Items from a dataset:
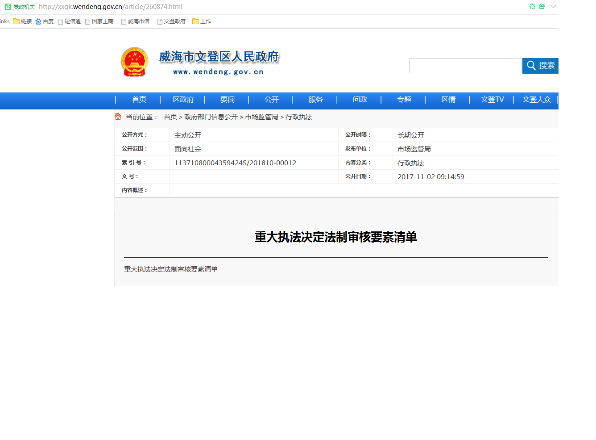Click the home icon beside 当前位置

point(118,117)
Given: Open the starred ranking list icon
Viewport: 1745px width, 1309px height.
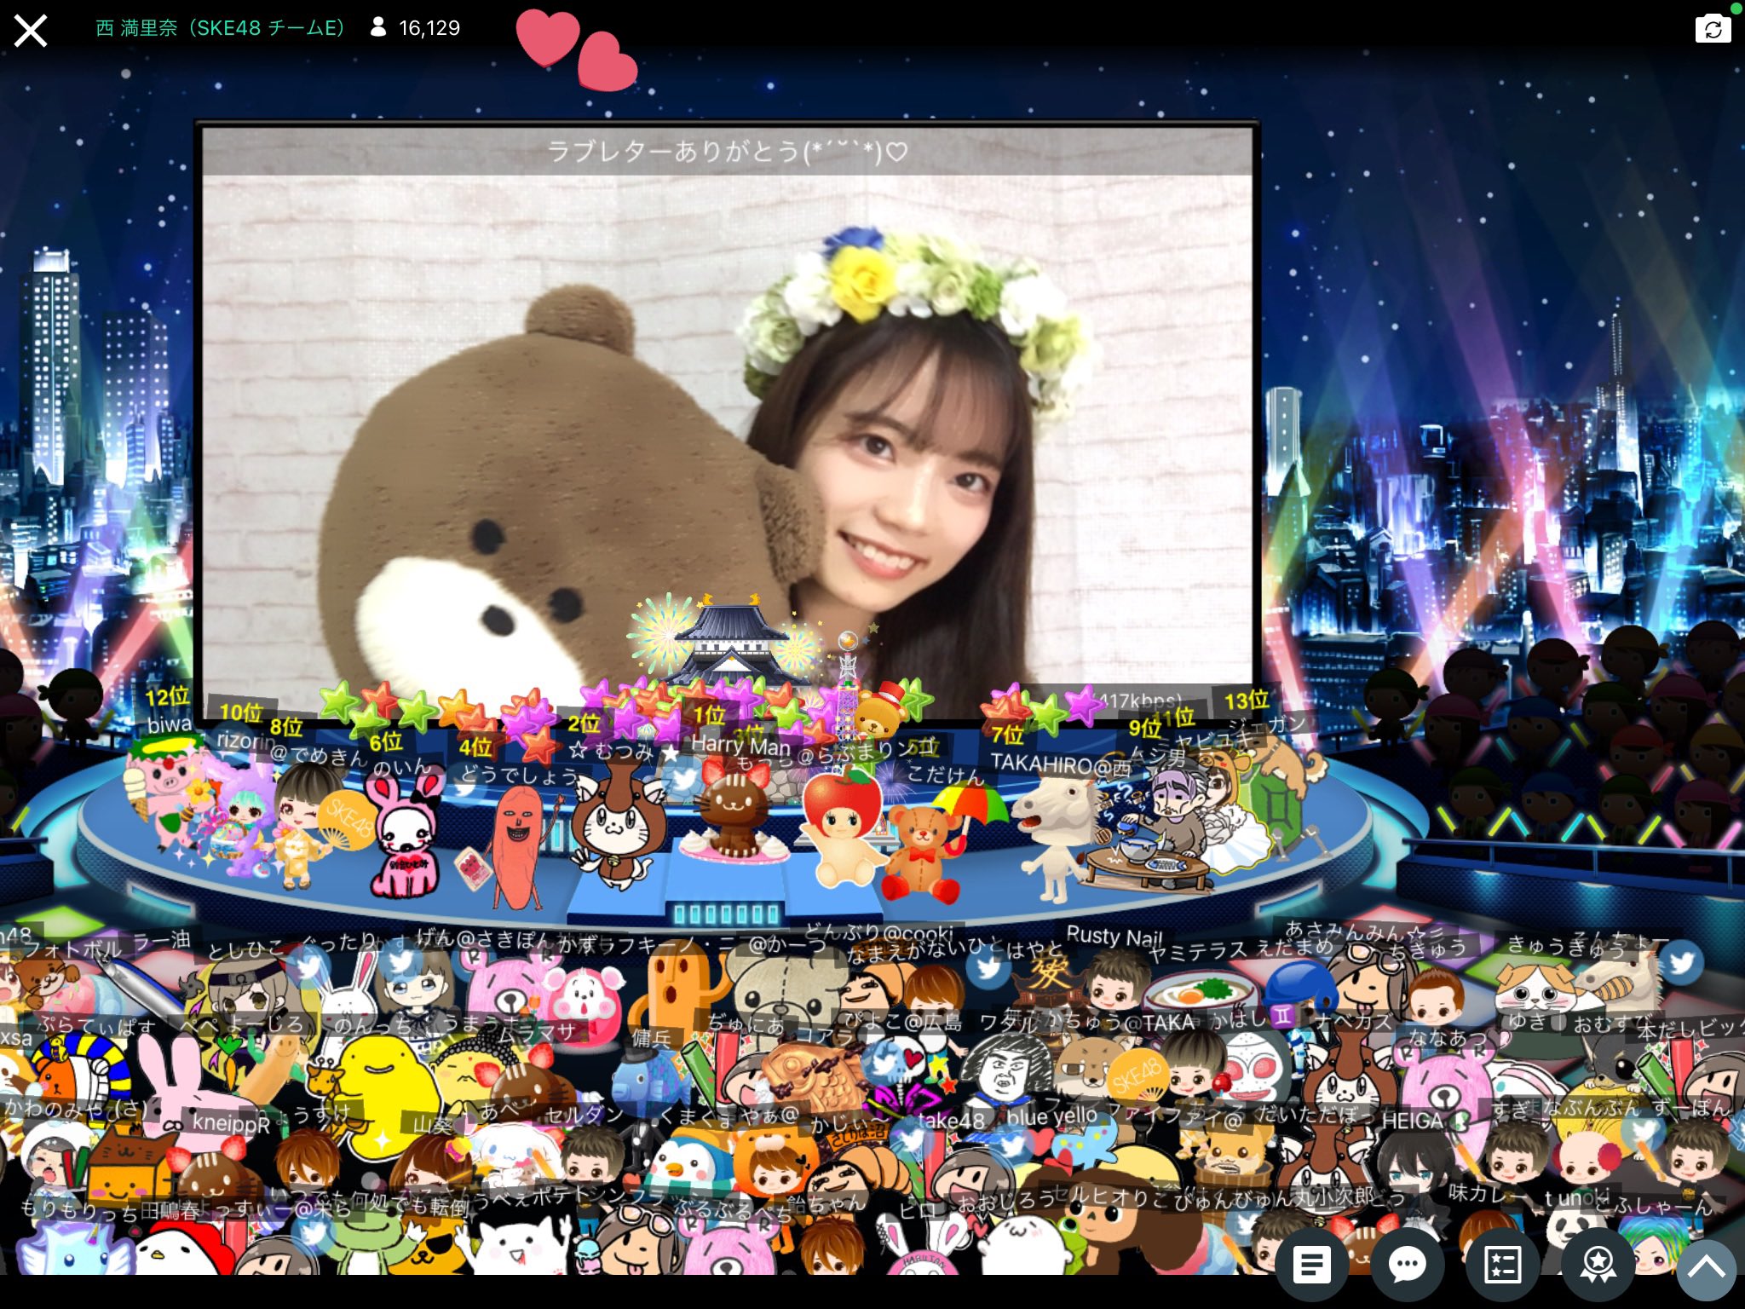Looking at the screenshot, I should [x=1502, y=1265].
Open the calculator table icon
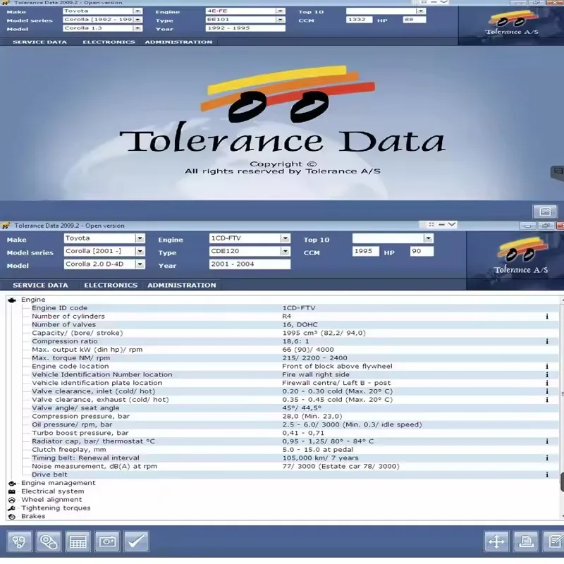The width and height of the screenshot is (564, 564). click(x=78, y=541)
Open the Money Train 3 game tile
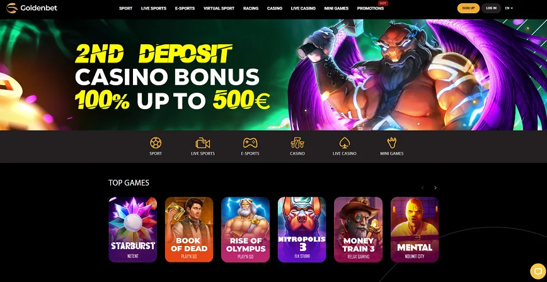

Aim of the exercise:
Copy every line of the records above word for word, leaving out the pictures.

Exercise response:
Click the home icon beside 当前位置

point(118,117)
Given: Open the starred ranking list icon
Viewport: 1745px width, 1309px height.
Looking at the screenshot, I should [x=1502, y=1265].
Open the calculator table icon
The width and height of the screenshot is (564, 564). click(x=78, y=541)
Open the Money Train 3 game tile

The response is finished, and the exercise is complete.